[Opening Data for the task section]
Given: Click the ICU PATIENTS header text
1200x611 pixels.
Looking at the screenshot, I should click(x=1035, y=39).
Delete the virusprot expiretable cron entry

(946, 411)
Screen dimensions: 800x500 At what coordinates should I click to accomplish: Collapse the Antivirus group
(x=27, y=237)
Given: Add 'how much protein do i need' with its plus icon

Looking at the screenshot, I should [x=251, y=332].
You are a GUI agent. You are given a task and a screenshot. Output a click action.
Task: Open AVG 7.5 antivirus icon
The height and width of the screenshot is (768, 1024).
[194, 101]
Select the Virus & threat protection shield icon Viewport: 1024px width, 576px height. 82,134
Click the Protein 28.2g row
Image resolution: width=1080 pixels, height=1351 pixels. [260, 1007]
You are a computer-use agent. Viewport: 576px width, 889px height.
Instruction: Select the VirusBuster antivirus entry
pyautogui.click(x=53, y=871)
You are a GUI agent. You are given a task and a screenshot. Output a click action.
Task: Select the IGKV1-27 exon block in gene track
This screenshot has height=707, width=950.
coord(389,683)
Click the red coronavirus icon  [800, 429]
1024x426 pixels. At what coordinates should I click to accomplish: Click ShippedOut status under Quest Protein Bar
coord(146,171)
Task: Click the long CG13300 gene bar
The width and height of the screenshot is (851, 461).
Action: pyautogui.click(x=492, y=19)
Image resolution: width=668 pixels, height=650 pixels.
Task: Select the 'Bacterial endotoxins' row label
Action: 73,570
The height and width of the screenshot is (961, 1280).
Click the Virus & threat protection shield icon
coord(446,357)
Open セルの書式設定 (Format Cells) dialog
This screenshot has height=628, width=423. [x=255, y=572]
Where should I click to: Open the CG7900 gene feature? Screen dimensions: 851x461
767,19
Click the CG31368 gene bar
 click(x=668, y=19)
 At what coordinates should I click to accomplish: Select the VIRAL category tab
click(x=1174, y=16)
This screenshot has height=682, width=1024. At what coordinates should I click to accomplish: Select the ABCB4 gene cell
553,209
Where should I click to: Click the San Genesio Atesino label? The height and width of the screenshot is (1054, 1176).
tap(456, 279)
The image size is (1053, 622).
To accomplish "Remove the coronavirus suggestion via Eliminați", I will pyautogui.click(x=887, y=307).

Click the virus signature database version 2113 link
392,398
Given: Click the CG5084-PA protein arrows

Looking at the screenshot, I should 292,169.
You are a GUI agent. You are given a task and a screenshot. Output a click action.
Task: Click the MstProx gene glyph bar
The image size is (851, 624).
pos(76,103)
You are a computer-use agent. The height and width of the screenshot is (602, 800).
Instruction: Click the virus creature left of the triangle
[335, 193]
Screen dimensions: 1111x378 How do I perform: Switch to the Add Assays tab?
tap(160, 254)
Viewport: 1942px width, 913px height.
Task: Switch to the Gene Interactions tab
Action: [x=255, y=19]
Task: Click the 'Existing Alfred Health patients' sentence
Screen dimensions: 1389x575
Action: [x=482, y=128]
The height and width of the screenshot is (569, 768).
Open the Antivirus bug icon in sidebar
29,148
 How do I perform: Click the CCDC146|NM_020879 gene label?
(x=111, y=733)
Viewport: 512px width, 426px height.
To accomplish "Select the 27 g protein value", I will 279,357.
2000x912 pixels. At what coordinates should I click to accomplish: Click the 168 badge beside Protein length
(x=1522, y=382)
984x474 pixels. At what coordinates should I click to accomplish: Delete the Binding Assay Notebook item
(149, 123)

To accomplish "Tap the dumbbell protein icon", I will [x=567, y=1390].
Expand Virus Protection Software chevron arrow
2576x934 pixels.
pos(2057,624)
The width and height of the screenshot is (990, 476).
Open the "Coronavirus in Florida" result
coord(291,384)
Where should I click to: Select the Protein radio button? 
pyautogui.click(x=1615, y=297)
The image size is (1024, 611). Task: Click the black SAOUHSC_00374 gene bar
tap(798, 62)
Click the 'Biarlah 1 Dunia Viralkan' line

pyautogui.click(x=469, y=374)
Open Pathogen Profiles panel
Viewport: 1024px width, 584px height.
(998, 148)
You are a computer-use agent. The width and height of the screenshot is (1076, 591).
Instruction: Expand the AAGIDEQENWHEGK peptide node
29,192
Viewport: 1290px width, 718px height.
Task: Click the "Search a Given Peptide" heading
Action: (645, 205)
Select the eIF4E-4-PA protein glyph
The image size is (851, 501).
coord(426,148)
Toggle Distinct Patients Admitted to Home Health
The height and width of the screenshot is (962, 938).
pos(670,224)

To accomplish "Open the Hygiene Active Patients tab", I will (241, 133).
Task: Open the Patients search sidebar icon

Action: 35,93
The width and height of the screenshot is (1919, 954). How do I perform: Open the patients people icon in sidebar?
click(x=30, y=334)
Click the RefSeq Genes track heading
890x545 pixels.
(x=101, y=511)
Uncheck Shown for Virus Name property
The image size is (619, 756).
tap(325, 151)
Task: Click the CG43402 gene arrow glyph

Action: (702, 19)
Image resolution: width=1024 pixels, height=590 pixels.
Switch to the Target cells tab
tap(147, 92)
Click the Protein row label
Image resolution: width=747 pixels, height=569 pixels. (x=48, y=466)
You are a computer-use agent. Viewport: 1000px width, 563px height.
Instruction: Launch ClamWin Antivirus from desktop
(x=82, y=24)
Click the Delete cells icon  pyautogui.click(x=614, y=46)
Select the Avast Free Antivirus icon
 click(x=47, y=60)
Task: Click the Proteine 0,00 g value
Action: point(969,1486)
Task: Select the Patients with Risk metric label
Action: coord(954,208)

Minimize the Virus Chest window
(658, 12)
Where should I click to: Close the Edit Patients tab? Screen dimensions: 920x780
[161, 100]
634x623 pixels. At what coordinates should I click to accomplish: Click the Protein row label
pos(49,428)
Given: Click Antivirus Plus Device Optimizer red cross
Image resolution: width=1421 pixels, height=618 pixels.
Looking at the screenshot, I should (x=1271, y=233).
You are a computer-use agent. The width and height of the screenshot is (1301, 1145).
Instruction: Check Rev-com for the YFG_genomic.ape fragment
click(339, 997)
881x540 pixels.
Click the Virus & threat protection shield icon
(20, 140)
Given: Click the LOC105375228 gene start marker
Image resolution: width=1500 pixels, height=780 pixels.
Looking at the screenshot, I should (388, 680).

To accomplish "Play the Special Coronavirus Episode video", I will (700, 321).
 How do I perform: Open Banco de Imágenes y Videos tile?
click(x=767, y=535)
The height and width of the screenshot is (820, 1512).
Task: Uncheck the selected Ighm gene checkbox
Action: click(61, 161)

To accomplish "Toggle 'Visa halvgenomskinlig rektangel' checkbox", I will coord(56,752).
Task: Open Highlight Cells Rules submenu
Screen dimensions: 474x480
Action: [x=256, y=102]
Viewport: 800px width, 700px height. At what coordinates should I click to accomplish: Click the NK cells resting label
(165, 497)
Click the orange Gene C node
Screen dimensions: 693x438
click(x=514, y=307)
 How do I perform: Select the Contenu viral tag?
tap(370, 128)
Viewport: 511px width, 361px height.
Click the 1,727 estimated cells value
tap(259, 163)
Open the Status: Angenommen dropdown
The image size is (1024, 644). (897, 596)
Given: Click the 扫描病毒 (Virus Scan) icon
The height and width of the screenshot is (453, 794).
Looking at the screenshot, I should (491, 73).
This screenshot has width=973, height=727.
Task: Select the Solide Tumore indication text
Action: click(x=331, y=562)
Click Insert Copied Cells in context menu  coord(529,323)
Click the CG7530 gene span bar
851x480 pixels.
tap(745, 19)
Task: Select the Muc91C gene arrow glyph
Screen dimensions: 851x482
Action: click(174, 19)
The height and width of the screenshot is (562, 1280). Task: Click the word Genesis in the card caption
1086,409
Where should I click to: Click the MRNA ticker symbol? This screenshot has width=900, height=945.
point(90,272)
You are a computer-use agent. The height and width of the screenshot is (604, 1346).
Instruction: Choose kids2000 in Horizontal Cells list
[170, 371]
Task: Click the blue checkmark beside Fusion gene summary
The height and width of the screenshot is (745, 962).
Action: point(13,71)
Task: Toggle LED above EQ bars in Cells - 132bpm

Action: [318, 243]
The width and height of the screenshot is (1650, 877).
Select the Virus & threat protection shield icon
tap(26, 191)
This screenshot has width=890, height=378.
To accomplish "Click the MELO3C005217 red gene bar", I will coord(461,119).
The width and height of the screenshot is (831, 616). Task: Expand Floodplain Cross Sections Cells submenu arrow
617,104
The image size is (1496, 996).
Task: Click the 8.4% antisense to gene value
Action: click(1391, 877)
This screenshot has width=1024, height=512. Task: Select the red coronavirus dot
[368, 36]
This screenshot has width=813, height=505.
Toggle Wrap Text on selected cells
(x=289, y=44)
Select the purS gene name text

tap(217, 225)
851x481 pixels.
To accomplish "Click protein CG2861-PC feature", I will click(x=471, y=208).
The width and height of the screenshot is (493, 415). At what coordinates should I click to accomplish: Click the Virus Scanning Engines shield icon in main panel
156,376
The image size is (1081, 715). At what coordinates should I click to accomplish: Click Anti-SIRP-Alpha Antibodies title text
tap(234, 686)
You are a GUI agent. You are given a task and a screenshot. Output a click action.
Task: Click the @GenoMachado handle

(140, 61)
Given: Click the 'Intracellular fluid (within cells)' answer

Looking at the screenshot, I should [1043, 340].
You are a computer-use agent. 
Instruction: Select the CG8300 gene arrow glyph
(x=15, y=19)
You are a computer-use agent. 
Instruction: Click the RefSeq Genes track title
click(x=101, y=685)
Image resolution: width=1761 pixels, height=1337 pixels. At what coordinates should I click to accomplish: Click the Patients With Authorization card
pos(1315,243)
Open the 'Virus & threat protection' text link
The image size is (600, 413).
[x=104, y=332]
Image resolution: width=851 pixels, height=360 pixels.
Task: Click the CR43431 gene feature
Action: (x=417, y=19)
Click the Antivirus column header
[Closing Data for the task section]
Exercise instructions:
In the records above, find the line with "How do I perform: Open Banco"; write out exactly that line and each one after it, stopping after the line with "The width and height of the screenshot is (1650, 877).".

Result of this exercise:
 How do I perform: Open Banco de Imágenes y Videos tile?
click(x=767, y=535)
The height and width of the screenshot is (820, 1512).
Task: Uncheck the selected Ighm gene checkbox
Action: click(61, 161)

To accomplish "Toggle 'Visa halvgenomskinlig rektangel' checkbox", I will coord(56,752).
Task: Open Highlight Cells Rules submenu
Screen dimensions: 474x480
Action: [x=256, y=102]
Viewport: 800px width, 700px height. At what coordinates should I click to accomplish: Click the NK cells resting label
(165, 497)
Click the orange Gene C node
Screen dimensions: 693x438
click(x=514, y=307)
 How do I perform: Select the Contenu viral tag?
tap(370, 128)
Viewport: 511px width, 361px height.
Click the 1,727 estimated cells value
tap(259, 163)
Open the Status: Angenommen dropdown
The image size is (1024, 644). (897, 596)
Given: Click the 扫描病毒 (Virus Scan) icon
The height and width of the screenshot is (453, 794).
Looking at the screenshot, I should (491, 73).
This screenshot has width=973, height=727.
Task: Select the Solide Tumore indication text
Action: click(x=331, y=562)
Click Insert Copied Cells in context menu  coord(529,323)
Click the CG7530 gene span bar
851x480 pixels.
tap(745, 19)
Task: Select the Muc91C gene arrow glyph
Screen dimensions: 851x482
Action: click(174, 19)
The height and width of the screenshot is (562, 1280). Task: Click the word Genesis in the card caption
1086,409
Where should I click to: Click the MRNA ticker symbol? This screenshot has width=900, height=945.
point(90,272)
You are a computer-use agent. The height and width of the screenshot is (604, 1346).
Instruction: Choose kids2000 in Horizontal Cells list
[170, 371]
Task: Click the blue checkmark beside Fusion gene summary
The height and width of the screenshot is (745, 962).
Action: point(13,71)
Task: Toggle LED above EQ bars in Cells - 132bpm

Action: [318, 243]
The width and height of the screenshot is (1650, 877).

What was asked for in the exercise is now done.